Facebook, il servizio di rete sociale più famoso al mondo, ha lanciato in questi giorni il primo referendum online, dove gli utenti potranno, su un’apposita pagina, votare per la gestione della tutela della privacy. Tutti avranno la possibilità di esprimere le loro preferenze sul mantenimento o meno della visualizzazione della pagina Facebook (il diario) e su come gestire le informazioni degli utenti. Il referendum per essere valido dovrà raggiungere il 30% dei pareri altrimenti sarà considerato una semplice espressione di opinioni personali.
La sensazione che si ha è che la possibilità di scelta che viene concessa a chi usufruisce di questi mezzi sia solo illusoria.

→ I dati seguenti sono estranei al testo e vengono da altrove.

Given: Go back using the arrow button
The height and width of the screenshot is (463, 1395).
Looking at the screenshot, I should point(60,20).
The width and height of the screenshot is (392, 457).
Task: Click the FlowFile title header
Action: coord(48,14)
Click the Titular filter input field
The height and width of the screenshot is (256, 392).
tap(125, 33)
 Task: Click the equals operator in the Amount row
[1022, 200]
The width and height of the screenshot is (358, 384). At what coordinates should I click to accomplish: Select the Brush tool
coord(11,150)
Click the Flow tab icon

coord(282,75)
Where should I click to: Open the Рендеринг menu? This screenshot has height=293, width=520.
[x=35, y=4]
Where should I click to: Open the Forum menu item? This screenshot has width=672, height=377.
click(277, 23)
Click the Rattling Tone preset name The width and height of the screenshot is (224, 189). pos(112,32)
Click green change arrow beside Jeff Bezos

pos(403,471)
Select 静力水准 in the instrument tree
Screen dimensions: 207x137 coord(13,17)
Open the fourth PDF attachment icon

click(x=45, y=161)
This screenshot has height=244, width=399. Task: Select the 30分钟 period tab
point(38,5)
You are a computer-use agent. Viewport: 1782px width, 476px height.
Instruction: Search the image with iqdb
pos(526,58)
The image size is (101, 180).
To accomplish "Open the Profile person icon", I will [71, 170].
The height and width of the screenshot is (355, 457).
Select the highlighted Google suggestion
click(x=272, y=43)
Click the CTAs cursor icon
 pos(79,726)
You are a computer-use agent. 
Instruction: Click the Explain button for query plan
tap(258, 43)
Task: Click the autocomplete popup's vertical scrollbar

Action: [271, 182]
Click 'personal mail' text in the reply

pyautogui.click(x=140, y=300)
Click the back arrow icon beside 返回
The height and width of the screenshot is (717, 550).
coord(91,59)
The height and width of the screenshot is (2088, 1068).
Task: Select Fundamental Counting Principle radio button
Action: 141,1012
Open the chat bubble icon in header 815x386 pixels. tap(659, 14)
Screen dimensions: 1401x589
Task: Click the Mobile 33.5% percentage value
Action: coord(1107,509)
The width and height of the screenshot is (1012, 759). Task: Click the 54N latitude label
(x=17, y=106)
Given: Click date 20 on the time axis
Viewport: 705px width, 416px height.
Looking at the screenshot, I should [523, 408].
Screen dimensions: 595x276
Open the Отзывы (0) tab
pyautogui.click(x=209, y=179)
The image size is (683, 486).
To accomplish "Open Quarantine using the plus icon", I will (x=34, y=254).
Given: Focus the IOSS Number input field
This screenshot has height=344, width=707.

Le informazioni che pubblichiamo sono ormai accessibili a tutti, lo scopo principale di questi social network è quello di condividere idee, preferenze musicali, passioni, immagini per sentirsi parte di un gruppo che conosce e scambia le proprie esperienze (a volte anche con finalità commerciali).
Fino a che la condivisione della propria vita con gli altri è una scelta personale e consapevole non c’è nulla da recriminare, il problema sorge quando ad usare questi social networks sono bambini, non sempre in grado di comprendere fino in fondo il meccanismo sottostante al suo utilizzo. Facebook sta provvedendo, secondo quanto riporta il Wall Street Journal, allo sviluppo di un sistema di controllo da parte dei genitori delle pagine dei bambini. In realtà gli under 13 non potrebbero accedere alla piattaforma, peccato che lo scorso anno siano stati 7,5 milioni i ragazzi sotto quella soglia di età ad essersi iscritti, di cui cinque milioni avevano meno di 10 anni. Uno studio sponsorizzato da Microsoft Research ha, inoltre, evidenziato che molto spesso i genitori (il 36%) sono a conoscenza dell’utilizzo di Facebook da parte dei loro figli, in verità troppo piccoli per affacciarsi ad una realtà così grande.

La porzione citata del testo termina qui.